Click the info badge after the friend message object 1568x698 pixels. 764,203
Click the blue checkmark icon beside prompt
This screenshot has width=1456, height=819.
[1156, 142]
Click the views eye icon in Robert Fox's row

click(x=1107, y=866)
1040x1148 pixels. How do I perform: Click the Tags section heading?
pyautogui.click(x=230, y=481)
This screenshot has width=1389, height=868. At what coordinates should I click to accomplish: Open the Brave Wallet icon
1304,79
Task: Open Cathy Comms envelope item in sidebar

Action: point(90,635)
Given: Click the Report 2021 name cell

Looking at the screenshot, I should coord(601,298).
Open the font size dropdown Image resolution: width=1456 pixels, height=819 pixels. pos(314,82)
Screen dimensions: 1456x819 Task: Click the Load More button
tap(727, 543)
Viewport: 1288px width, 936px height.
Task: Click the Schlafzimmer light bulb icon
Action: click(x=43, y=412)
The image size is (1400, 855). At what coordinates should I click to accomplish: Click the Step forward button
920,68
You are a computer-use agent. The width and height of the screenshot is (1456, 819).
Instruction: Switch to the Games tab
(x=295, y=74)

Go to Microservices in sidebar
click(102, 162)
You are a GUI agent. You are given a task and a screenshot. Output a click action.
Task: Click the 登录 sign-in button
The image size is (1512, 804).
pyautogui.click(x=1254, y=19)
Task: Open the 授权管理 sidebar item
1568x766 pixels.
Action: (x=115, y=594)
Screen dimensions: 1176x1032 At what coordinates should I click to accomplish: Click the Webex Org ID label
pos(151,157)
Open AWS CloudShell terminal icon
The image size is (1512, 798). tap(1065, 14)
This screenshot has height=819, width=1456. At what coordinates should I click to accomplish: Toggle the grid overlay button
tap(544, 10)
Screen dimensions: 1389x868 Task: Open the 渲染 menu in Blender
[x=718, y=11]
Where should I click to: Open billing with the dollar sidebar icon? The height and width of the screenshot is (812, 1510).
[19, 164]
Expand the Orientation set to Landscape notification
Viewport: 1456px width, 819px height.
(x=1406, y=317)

▸ **EXERCISE GOAL**: All entries must be duplicated exactly, with none left out.

▸ **SOLUTION**:
Click the info badge after the friend message object 1568x698 pixels. 764,203
Click the blue checkmark icon beside prompt
This screenshot has width=1456, height=819.
[1156, 142]
Click the views eye icon in Robert Fox's row

click(x=1107, y=866)
1040x1148 pixels. How do I perform: Click the Tags section heading?
pyautogui.click(x=230, y=481)
This screenshot has width=1389, height=868. At what coordinates should I click to accomplish: Open the Brave Wallet icon
1304,79
Task: Open Cathy Comms envelope item in sidebar

Action: point(90,635)
Given: Click the Report 2021 name cell

Looking at the screenshot, I should coord(601,298).
Open the font size dropdown Image resolution: width=1456 pixels, height=819 pixels. pos(314,82)
Screen dimensions: 1456x819 Task: Click the Load More button
tap(727, 543)
Viewport: 1288px width, 936px height.
Task: Click the Schlafzimmer light bulb icon
Action: click(x=43, y=412)
The image size is (1400, 855). At what coordinates should I click to accomplish: Click the Step forward button
920,68
You are a computer-use agent. The width and height of the screenshot is (1456, 819).
Instruction: Switch to the Games tab
(x=295, y=74)

Go to Microservices in sidebar
click(102, 162)
You are a GUI agent. You are given a task and a screenshot. Output a click action.
Task: Click the 登录 sign-in button
The image size is (1512, 804).
pyautogui.click(x=1254, y=19)
Task: Open the 授权管理 sidebar item
1568x766 pixels.
Action: (x=115, y=594)
Screen dimensions: 1176x1032 At what coordinates should I click to accomplish: Click the Webex Org ID label
pos(151,157)
Open AWS CloudShell terminal icon
The image size is (1512, 798). tap(1065, 14)
This screenshot has height=819, width=1456. At what coordinates should I click to accomplish: Toggle the grid overlay button
tap(544, 10)
Screen dimensions: 1389x868 Task: Open the 渲染 menu in Blender
[x=718, y=11]
Where should I click to: Open billing with the dollar sidebar icon? The height and width of the screenshot is (812, 1510).
[19, 164]
Expand the Orientation set to Landscape notification
Viewport: 1456px width, 819px height.
(x=1406, y=317)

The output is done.